== Segment start ==

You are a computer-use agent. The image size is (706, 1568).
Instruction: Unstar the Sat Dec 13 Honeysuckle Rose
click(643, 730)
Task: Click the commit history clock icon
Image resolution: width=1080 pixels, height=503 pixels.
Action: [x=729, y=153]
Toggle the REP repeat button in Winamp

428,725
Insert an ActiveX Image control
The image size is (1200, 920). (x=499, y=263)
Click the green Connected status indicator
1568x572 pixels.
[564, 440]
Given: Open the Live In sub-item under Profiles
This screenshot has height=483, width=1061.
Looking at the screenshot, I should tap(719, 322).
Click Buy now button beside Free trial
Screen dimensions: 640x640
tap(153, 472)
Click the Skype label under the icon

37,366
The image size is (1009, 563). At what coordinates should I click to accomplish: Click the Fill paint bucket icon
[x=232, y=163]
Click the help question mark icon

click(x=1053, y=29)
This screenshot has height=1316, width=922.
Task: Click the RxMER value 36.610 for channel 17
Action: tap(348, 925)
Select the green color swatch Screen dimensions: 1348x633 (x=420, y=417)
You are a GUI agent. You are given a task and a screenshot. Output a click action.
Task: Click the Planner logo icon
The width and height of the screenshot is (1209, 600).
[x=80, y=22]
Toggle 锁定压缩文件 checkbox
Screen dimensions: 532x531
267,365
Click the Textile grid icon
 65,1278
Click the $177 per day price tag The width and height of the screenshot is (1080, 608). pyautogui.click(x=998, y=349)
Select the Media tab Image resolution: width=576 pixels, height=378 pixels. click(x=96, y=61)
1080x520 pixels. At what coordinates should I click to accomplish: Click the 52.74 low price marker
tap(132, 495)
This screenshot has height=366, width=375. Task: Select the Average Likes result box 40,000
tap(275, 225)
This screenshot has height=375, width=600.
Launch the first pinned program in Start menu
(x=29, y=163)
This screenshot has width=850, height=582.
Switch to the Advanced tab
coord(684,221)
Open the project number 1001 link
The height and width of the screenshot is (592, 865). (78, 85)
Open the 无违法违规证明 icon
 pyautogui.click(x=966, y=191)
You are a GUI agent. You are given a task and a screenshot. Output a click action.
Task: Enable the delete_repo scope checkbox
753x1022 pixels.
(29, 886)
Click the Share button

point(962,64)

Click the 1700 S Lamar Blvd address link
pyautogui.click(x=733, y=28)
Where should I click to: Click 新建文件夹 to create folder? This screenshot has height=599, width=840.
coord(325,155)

== Segment end ==

> **Directions for this task**:
Extract the entries above verbatim.

> **Result of the task**:
You are a computer-use agent. The image size is (706, 1568).
Instruction: Unstar the Sat Dec 13 Honeysuckle Rose
click(643, 730)
Task: Click the commit history clock icon
Image resolution: width=1080 pixels, height=503 pixels.
Action: [x=729, y=153]
Toggle the REP repeat button in Winamp

428,725
Insert an ActiveX Image control
The image size is (1200, 920). (x=499, y=263)
Click the green Connected status indicator
1568x572 pixels.
[564, 440]
Given: Open the Live In sub-item under Profiles
This screenshot has height=483, width=1061.
Looking at the screenshot, I should tap(719, 322).
Click Buy now button beside Free trial
Screen dimensions: 640x640
tap(153, 472)
Click the Skype label under the icon

37,366
The image size is (1009, 563). At what coordinates should I click to accomplish: Click the Fill paint bucket icon
[x=232, y=163]
Click the help question mark icon

click(x=1053, y=29)
This screenshot has height=1316, width=922.
Task: Click the RxMER value 36.610 for channel 17
Action: tap(348, 925)
Select the green color swatch Screen dimensions: 1348x633 (x=420, y=417)
You are a GUI agent. You are given a task and a screenshot. Output a click action.
Task: Click the Planner logo icon
The width and height of the screenshot is (1209, 600).
[x=80, y=22]
Toggle 锁定压缩文件 checkbox
Screen dimensions: 532x531
267,365
Click the Textile grid icon
 65,1278
Click the $177 per day price tag The width and height of the screenshot is (1080, 608). pyautogui.click(x=998, y=349)
Select the Media tab Image resolution: width=576 pixels, height=378 pixels. click(x=96, y=61)
1080x520 pixels. At what coordinates should I click to accomplish: Click the 52.74 low price marker
tap(132, 495)
This screenshot has height=366, width=375. Task: Select the Average Likes result box 40,000
tap(275, 225)
This screenshot has height=375, width=600.
Launch the first pinned program in Start menu
(x=29, y=163)
This screenshot has width=850, height=582.
Switch to the Advanced tab
coord(684,221)
Open the project number 1001 link
The height and width of the screenshot is (592, 865). (78, 85)
Open the 无违法违规证明 icon
 pyautogui.click(x=966, y=191)
You are a GUI agent. You are given a task and a screenshot. Output a click action.
Task: Enable the delete_repo scope checkbox
753x1022 pixels.
(29, 886)
Click the Share button

point(962,64)

Click the 1700 S Lamar Blvd address link
pyautogui.click(x=733, y=28)
Where should I click to: Click 新建文件夹 to create folder? This screenshot has height=599, width=840.
coord(325,155)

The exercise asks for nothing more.